Pull out each line of the material below that contains the string "width".

### Exercise data

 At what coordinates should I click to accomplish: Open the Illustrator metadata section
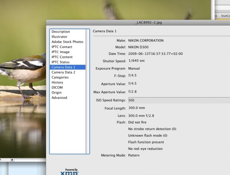59,37
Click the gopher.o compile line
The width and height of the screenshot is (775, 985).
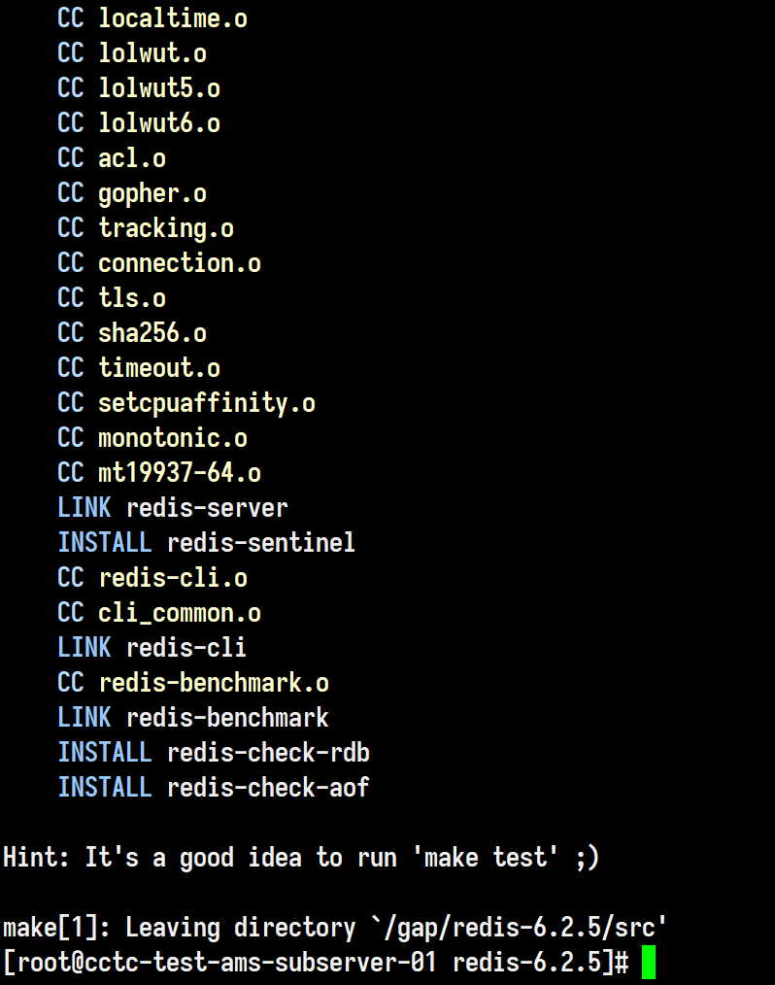click(132, 193)
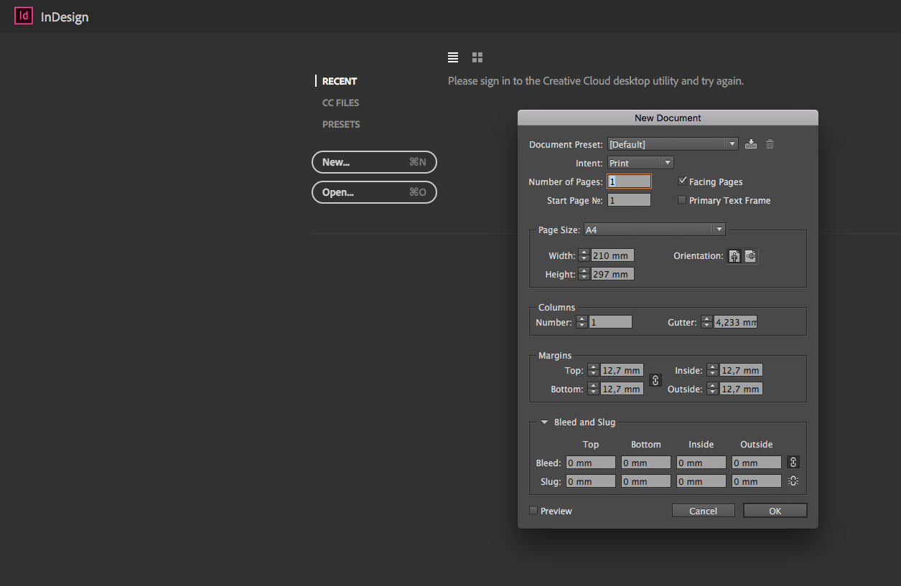Uncheck the Facing Pages checkbox
This screenshot has height=586, width=901.
682,181
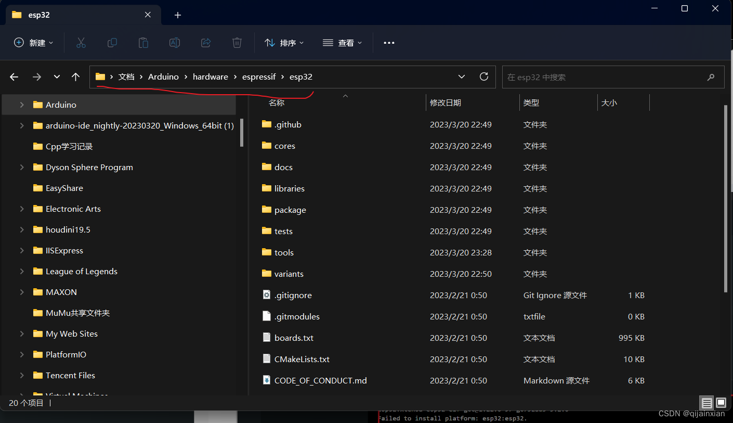The image size is (733, 423).
Task: Open the 排序 sort dropdown
Action: click(284, 43)
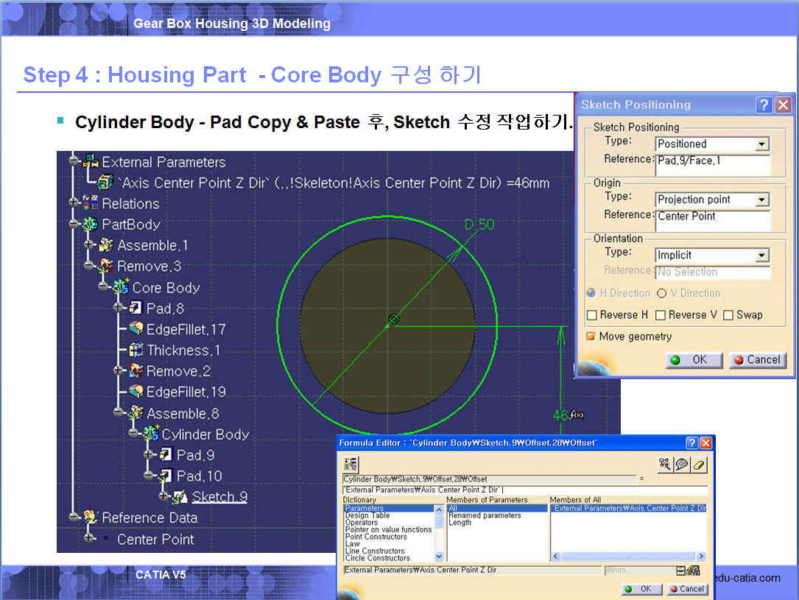Click the Sketch.9 icon in the tree

tap(179, 497)
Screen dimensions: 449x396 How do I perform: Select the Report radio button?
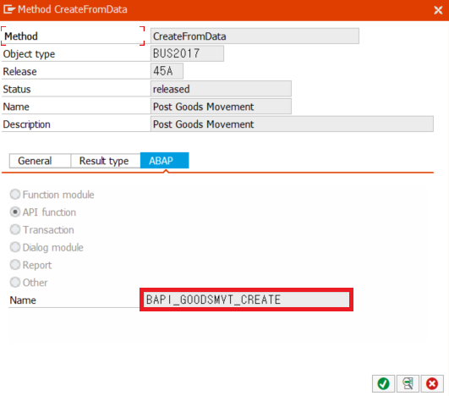pyautogui.click(x=15, y=265)
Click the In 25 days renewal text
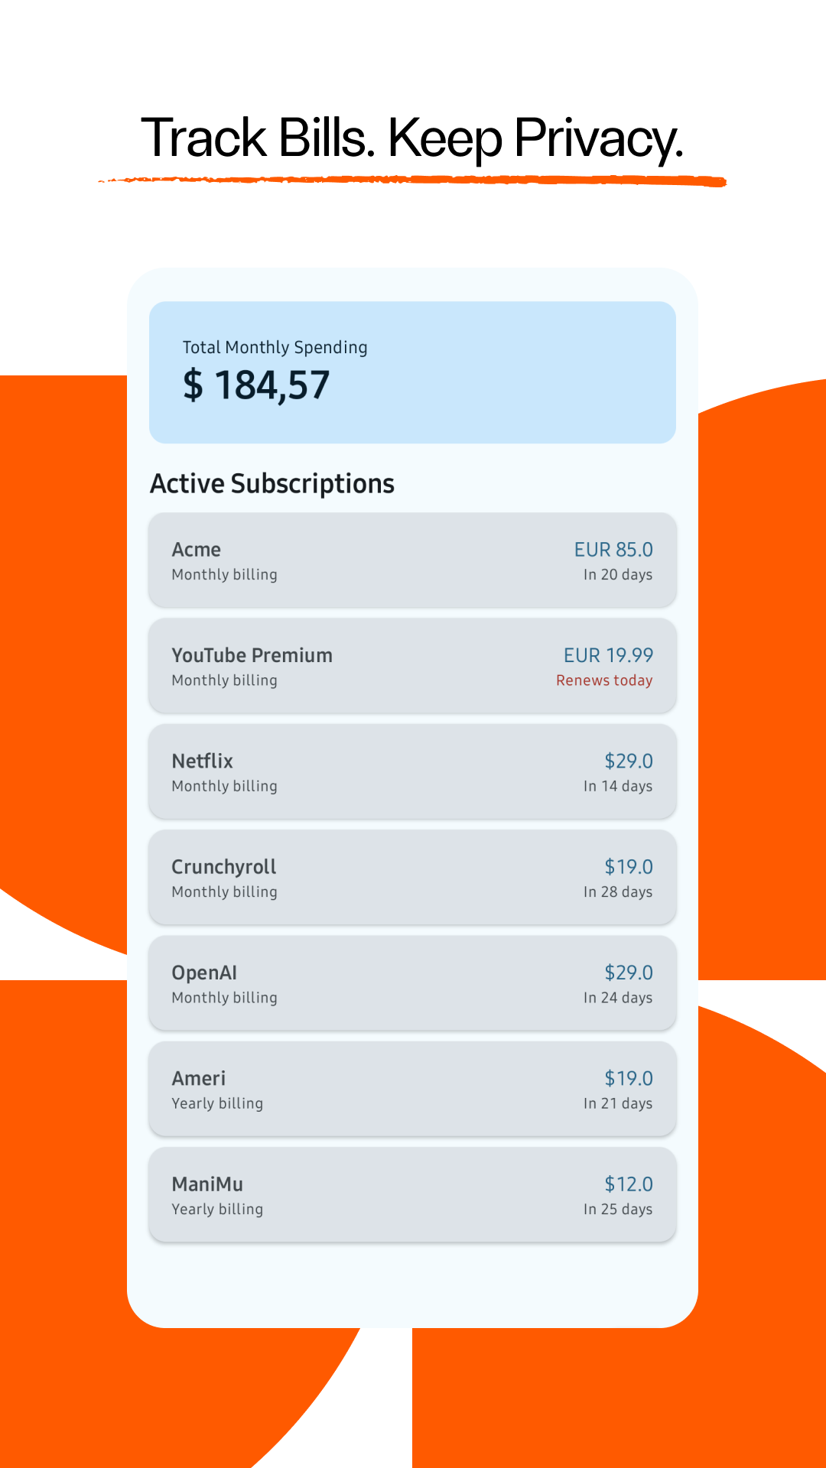826x1468 pixels. pos(617,1209)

######

| Result below |
The width and height of the screenshot is (775, 985).
This screenshot has height=586, width=901.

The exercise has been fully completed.